> Exercise brief
Omit the pictures found among the records and print everything else exactly as it stands.

> Records provided

......

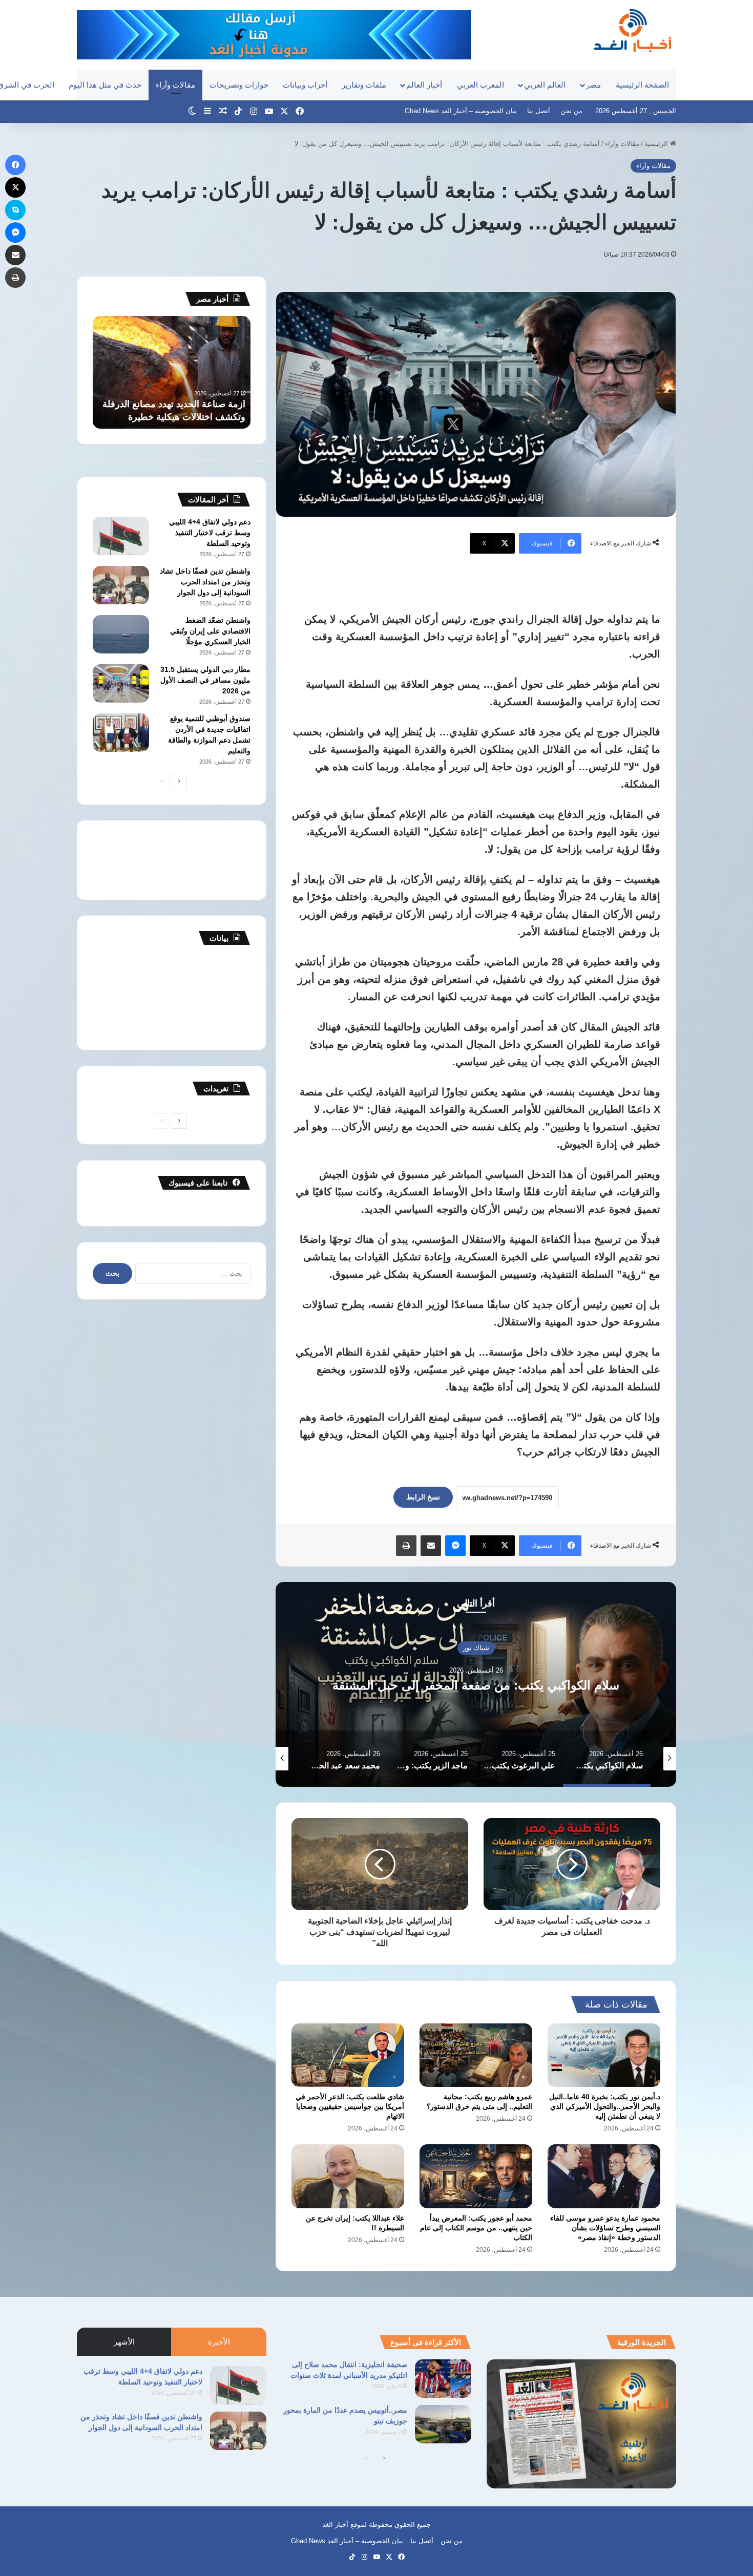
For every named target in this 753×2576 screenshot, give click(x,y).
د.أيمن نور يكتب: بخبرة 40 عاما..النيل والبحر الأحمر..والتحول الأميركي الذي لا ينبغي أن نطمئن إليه (604, 2106)
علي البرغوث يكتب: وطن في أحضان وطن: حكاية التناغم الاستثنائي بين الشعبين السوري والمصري (475, 1685)
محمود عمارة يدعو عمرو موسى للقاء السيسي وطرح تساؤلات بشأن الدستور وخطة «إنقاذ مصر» (605, 2228)
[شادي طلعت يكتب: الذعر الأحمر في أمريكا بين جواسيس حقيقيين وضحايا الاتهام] (347, 2055)
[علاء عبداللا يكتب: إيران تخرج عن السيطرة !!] (347, 2176)
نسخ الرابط (423, 1497)
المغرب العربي (480, 84)
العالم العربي (545, 84)
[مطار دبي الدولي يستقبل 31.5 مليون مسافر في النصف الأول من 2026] (121, 683)
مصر (593, 84)
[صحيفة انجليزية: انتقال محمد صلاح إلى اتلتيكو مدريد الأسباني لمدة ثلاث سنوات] (443, 2378)
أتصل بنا (538, 111)
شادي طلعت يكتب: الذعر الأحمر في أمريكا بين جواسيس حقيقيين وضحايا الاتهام (350, 2106)
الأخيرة (219, 2341)
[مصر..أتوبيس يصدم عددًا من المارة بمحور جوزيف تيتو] (443, 2424)
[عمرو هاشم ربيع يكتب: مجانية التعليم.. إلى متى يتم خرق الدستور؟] (476, 2055)
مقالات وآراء (175, 84)
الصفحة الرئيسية (642, 84)
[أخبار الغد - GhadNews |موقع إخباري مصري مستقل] (632, 30)
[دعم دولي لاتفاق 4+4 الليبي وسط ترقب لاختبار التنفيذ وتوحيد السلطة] (121, 536)
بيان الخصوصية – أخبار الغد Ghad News (461, 111)
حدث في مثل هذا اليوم (105, 84)
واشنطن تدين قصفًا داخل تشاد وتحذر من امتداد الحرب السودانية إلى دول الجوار (205, 582)
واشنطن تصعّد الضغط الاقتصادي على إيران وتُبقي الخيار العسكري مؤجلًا (210, 631)
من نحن (571, 111)
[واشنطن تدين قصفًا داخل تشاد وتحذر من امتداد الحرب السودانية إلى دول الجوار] (121, 585)
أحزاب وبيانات (305, 84)
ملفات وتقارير (364, 84)
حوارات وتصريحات (239, 84)
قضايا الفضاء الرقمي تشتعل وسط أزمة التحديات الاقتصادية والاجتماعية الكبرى (177, 404)
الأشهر (124, 2341)
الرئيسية (657, 143)
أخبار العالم (424, 84)
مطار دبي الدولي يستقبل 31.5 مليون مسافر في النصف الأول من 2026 (205, 680)
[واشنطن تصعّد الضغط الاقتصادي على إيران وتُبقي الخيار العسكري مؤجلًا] (121, 634)
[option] (476, 1684)
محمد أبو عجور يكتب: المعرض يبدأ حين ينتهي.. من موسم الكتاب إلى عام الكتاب (476, 2228)
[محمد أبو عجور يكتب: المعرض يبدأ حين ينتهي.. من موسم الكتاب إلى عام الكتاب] (476, 2176)
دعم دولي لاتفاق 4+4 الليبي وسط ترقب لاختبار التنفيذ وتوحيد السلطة (209, 532)
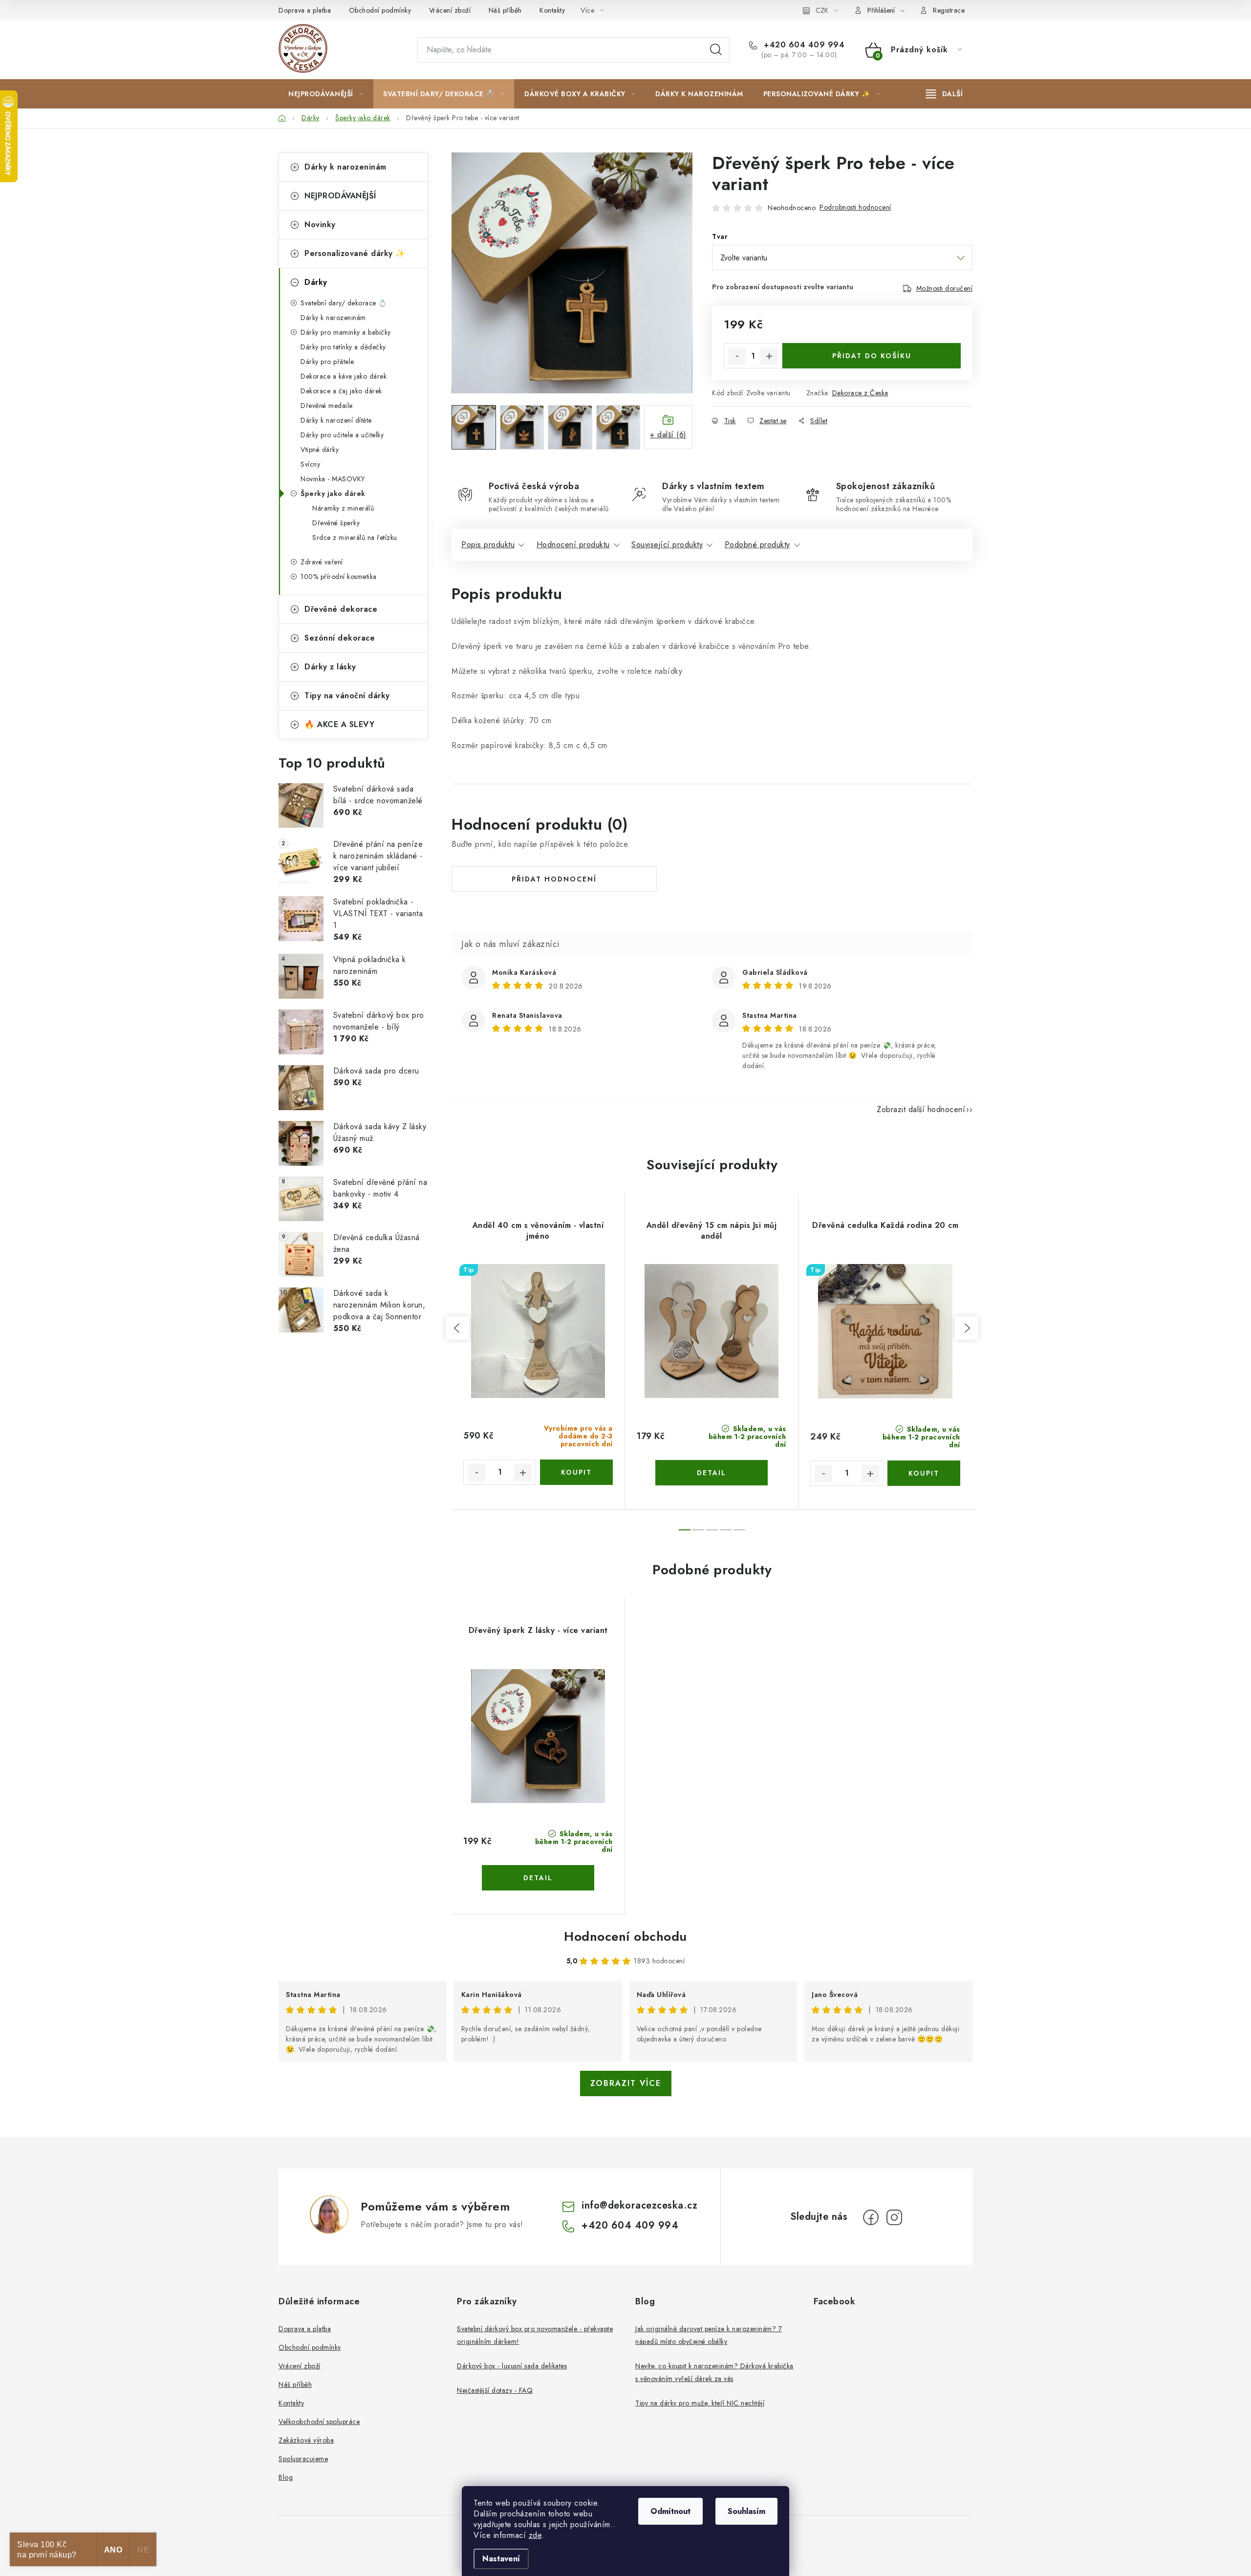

......

> Task output
For every named target in this 753×2576 screenshot, give click(x,y).
د.أيمن نور يكتب: بخبرة 40 عاما..النيل والبحر الأحمر..والتحول الأميركي الذي لا ينبغي أن نطمئن إليه (604, 2106)
علي البرغوث يكتب: وطن في أحضان وطن: حكاية التناغم الاستثنائي بين الشعبين السوري والمصري (475, 1685)
محمود عمارة يدعو عمرو موسى للقاء السيسي وطرح تساؤلات بشأن الدستور وخطة «إنقاذ مصر» (605, 2228)
[شادي طلعت يكتب: الذعر الأحمر في أمريكا بين جواسيس حقيقيين وضحايا الاتهام] (347, 2055)
[علاء عبداللا يكتب: إيران تخرج عن السيطرة !!] (347, 2176)
نسخ الرابط (423, 1497)
المغرب العربي (480, 84)
العالم العربي (545, 84)
[مطار دبي الدولي يستقبل 31.5 مليون مسافر في النصف الأول من 2026] (121, 683)
مصر (593, 84)
[صحيفة انجليزية: انتقال محمد صلاح إلى اتلتيكو مدريد الأسباني لمدة ثلاث سنوات] (443, 2378)
أتصل بنا (538, 111)
شادي طلعت يكتب: الذعر الأحمر في أمريكا بين جواسيس حقيقيين وضحايا الاتهام (350, 2106)
الأخيرة (219, 2341)
[مصر..أتوبيس يصدم عددًا من المارة بمحور جوزيف تيتو] (443, 2424)
[عمرو هاشم ربيع يكتب: مجانية التعليم.. إلى متى يتم خرق الدستور؟] (476, 2055)
مقالات وآراء (175, 84)
الصفحة الرئيسية (642, 84)
[أخبار الغد - GhadNews |موقع إخباري مصري مستقل] (632, 30)
[دعم دولي لاتفاق 4+4 الليبي وسط ترقب لاختبار التنفيذ وتوحيد السلطة] (121, 536)
بيان الخصوصية – أخبار الغد Ghad News (461, 111)
حدث في مثل هذا اليوم (105, 84)
واشنطن تدين قصفًا داخل تشاد وتحذر من امتداد الحرب السودانية إلى دول الجوار (205, 582)
واشنطن تصعّد الضغط الاقتصادي على إيران وتُبقي الخيار العسكري مؤجلًا (210, 631)
من نحن (571, 111)
[واشنطن تدين قصفًا داخل تشاد وتحذر من امتداد الحرب السودانية إلى دول الجوار] (121, 585)
أحزاب وبيانات (305, 84)
ملفات وتقارير (364, 84)
حوارات وتصريحات (239, 84)
قضايا الفضاء الرقمي تشتعل وسط أزمة التحديات الاقتصادية والاجتماعية الكبرى (177, 404)
الأشهر (124, 2341)
الرئيسية (657, 143)
أخبار العالم (424, 84)
مطار دبي الدولي يستقبل 31.5 مليون مسافر في النصف الأول من 2026 (205, 680)
[واشنطن تصعّد الضغط الاقتصادي على إيران وتُبقي الخيار العسكري مؤجلًا] (121, 634)
[option] (476, 1684)
محمد أبو عجور يكتب: المعرض يبدأ حين ينتهي.. من موسم الكتاب إلى عام الكتاب (476, 2228)
[محمد أبو عجور يكتب: المعرض يبدأ حين ينتهي.. من موسم الكتاب إلى عام الكتاب] (476, 2176)
دعم دولي لاتفاق 4+4 الليبي وسط ترقب لاختبار التنفيذ وتوحيد السلطة (209, 532)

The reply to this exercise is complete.